The EPA requires all properties built before 1978 to perform extensive testing for the presence of lead and Asbestos Containing Materials (ACMs) prior to disturbing any existing materials, which includes cutting into any wall surface. Due to the permitting process required for a repipe, when a building is of age, HAZMAT testing is always completed before the job begins. Depending on the building configuration, the scope of work for a lining project may not include drywall demolition, and as such, testing may not be completed before the job begins. However, if testing is not done prior to the start of an epoxy lining project and a blowout occurs, the project must stop until such testing can be performed. In such cases, the water supply may be interrupted for as many days as it takes for this process to occur. If, during the testing process, ACMs or lead are determined to be present over the limits set by the EPA, wall demolition must be performed by a licensed hazardous materials remediation contractor under EPA and Occupational Safety and Health Administration (OSHA) approved containment procedures. If this is not planned for in advance, significant work stoppages, increased costs and considerable disruption to residents may occur.

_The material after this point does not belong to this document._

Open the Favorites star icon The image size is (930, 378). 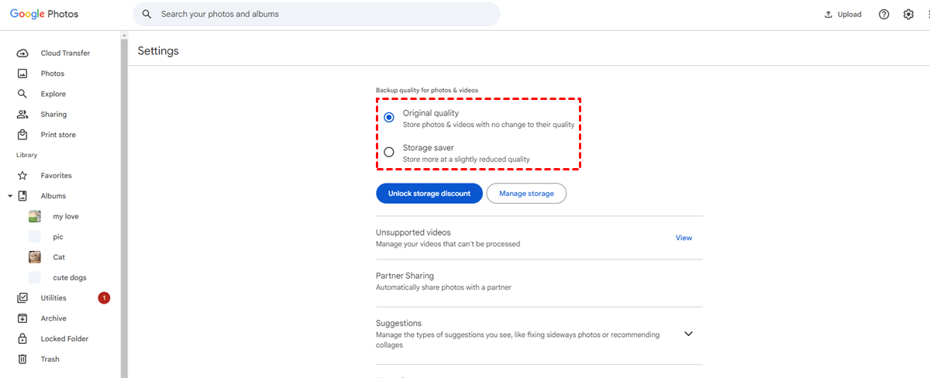click(22, 176)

Failure to perform the required testing leaves the building owner or Home Owners Association (HOA) board of directors and lining contractor open to significant liability and fines.

Epoxy Lining Conclusions

The overwhelming amount of risk associated with epoxy lining, coupled with observations of failed installations and their consequences, has led the authors to conclude that epoxy lining pipes within the building envelope is not a comparable alternative to pipe replacement. Before making an investment decision, it is always advisable for a community to explore all its options, including a repipe, to ensure their property is making the most informed decision possible about fixing its leaking pipes.